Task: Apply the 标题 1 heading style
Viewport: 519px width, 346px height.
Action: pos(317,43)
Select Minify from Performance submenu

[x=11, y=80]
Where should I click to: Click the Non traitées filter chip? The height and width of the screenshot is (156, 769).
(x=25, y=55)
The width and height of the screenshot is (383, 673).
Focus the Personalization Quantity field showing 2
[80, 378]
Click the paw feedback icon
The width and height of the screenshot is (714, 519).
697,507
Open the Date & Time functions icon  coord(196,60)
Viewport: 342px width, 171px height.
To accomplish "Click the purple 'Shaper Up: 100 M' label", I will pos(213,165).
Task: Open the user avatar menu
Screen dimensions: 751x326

◆ **Qué hacer**
¿Puedes repetir todas las filas anteriores tal como aparecen, sin cambiar nada?

◆ **Solución del problema**
Task: Apply the 标题 1 heading style
Viewport: 519px width, 346px height.
Action: pos(317,43)
Select Minify from Performance submenu

[x=11, y=80]
Where should I click to: Click the Non traitées filter chip? The height and width of the screenshot is (156, 769).
(x=25, y=55)
The width and height of the screenshot is (383, 673).
Focus the Personalization Quantity field showing 2
[80, 378]
Click the paw feedback icon
The width and height of the screenshot is (714, 519).
697,507
Open the Date & Time functions icon  coord(196,60)
Viewport: 342px width, 171px height.
To accomplish "Click the purple 'Shaper Up: 100 M' label", I will pos(213,165).
Task: Open the user avatar menu
Screen dimensions: 751x326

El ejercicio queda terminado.